Executable binary format
In the world of Mach kernel-based operating systems, it’s common to use the Mach-O executable format. These executables can be inside thin or fat binary files. Here’s how these two types of binaries differ:
- A thin binary contains a single Mach-O executable
- A fat binary may contain many Mach-O executables
We use fat binaries to merge executable code in one single file for different CPU instruction sets.
Here’s the basic structure of a Mach-O executable:
Let’s take a closer look at each component.
Every binary begins with a header. This is a key part of every executable for macOS and iOS. It’s the first part of the executable read by the loader during image loading.
A fat binary begins with a fat header, while a thin binary begins with a mach header. Every header starts with a magicnumber used to identify it.
A fat header describes the locations of mach headers for executables in a binary. A mach header describes general information about the current executable file.
A mach header contains load commands that represent several things crucial for image loading:
- Segments and sections of the executable and its mapping to virtual memory
- Paths to the linked dynamic libraries
- Location of tables of symbols
- Code signature
Segments are typically large pieces of an executable file mapped by a loader to some location in the virtual address space.
In the image above, you can see a lot of information about the chosen segment:
- Offset in the current executable
- Size of the region appointed for segment mapping
- Segment attributes
All segments consist of sections. A section is part of the segment that’s intended to store some specific type of content. For example, the __text section of the __TEXT segment contains executable code, and the __la_symbol_ptr section of the DATA segment contains a table of pointers to so-called lazy external symbols.
Every dynamic library dependency is described by a load command containing the path to the dynamic library binary file and its version.
In addition, load commands contain the following information critical for the operation of executable code:
- Location of symbol tables
- Location of import and stub tables
- Location of the table with information for the dynamic loader
The main symbol table contains all symbols used in the current executable. Every locally or externally defined symbol or even stub (which can be generated for an external call that executes through an import table) is mentioned here. This table is divided into three parts, showing whether the symbol is debug, local, or external. Every entry in the main symbol table represents a particular part of the executable code by specifying the offset of its name in the string table, type, section ordinal, and other type-specific information.

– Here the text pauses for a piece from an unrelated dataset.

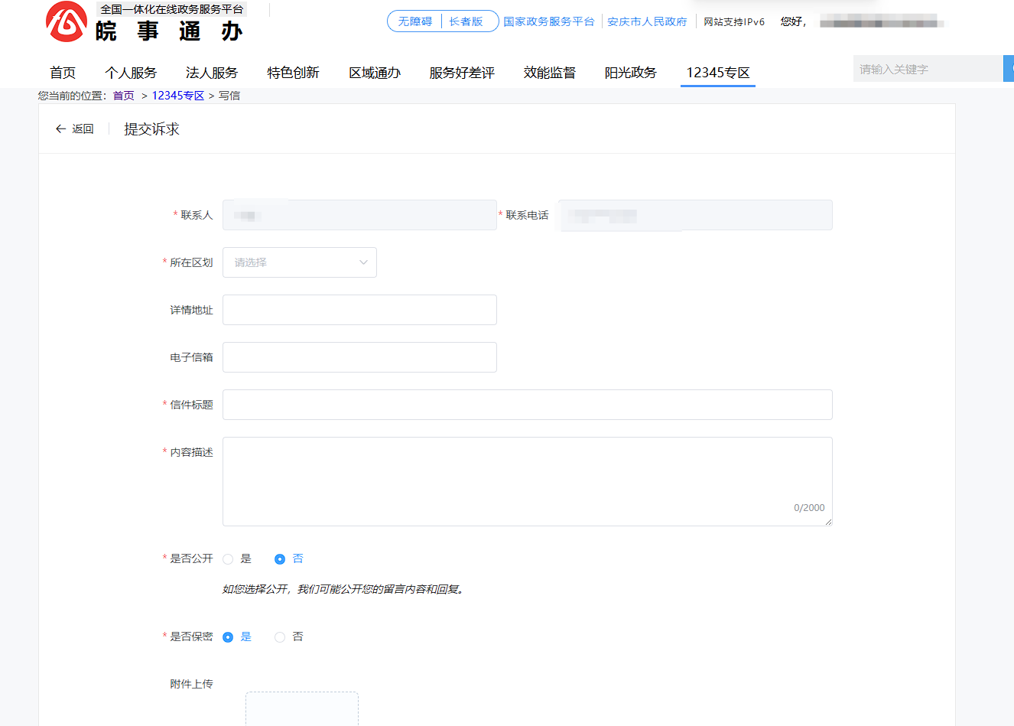The image size is (1014, 726).
Task: Open the 阳光政务 menu item
Action: click(631, 72)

There’s a string table that contains names of symbols defined in the main symbol table. There’s also a dynamic symbol table that links import table entries to the appropriate symbol. In addition, there’s one more table that contains information used by the dynamic loader for every external symbol.
Code signature data
A code signature can also be rather helpful when reverse engineering a binary. While a code signature is one of the poorly documented (but still open-source) parts of an executable, its content can be displayed by means of the codesign tool (see the image below).

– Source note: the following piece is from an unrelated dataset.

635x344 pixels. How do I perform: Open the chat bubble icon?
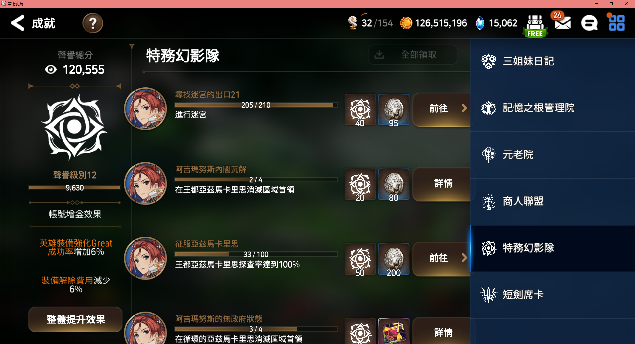tap(589, 23)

Code signature data contains a number of important elements:
- Code directory
- Сode signing requirements
- Description of sealed resources
- Code signature
Let’s take a closer look at each element.
The code directory is a structure that contains miscellaneous information (hash algorithm, table size, size of code pages, etc.) and a table of hashes. The table itself consists of two parts: positive and negative.

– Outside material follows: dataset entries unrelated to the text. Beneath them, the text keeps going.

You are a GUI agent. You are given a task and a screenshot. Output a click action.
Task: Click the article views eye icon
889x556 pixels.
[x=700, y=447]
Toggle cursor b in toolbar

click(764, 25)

The positive part of the table of hashes contains hashes of executable code pages.
The negative part optionally contains hashes of such code signature parts as code signing requirements, resources, and entitlements, as well as a hash of the Info.plist file.
Code signing requirements, resources, and entitlements are just bytestreams of the appropriate files located inside a bundle.
The code signature is an encrypted code directory represented in CMS format.
One more thing you should pay special attention to before you even start reverse engineering a macOS or iOS app is the architecture it was designed for. Modern desktop devices usually use x86-64 CPUs. Mobile devices use ARMv7, ARMv7s, ARMv8-A, ARMv8.2-A, ARMv8.3-A, and ARM64 CPUs.
Knowledge of instruction sets is important when reverse engineering algorithms. In addition, it’s good to be familiar with calling conventions and some things specific to ARM-based systems on a chip (SoC), like thumb mode and opcodes format.
Nowadays, all system frameworks and dynamic libraries are merged into a single file called the shared cache. This file is located at the following address: /System/Library/Caches/com.apple.dyld/.
These are the basic things you need to know about before doing any reverse engineering. Now let’s talk about the tools that can help you on this journey.
Below are standard command-line tools for reverse engineering iOS and macOS apps. These tools are available out of the box on Mac:
- lldb is a powerful debugger used in Xcode. You can use this tool to reverse engineer and debug code written in C++, Objective-C, and C. lldb allows you to debug code on both actual iOS devices and simulators.
- otool is a console tool for browsing and editing in mach-o executables. It displays specified parts of libraries and object files.
- nm is a console tool for browsing names and symbols in mach-o executables.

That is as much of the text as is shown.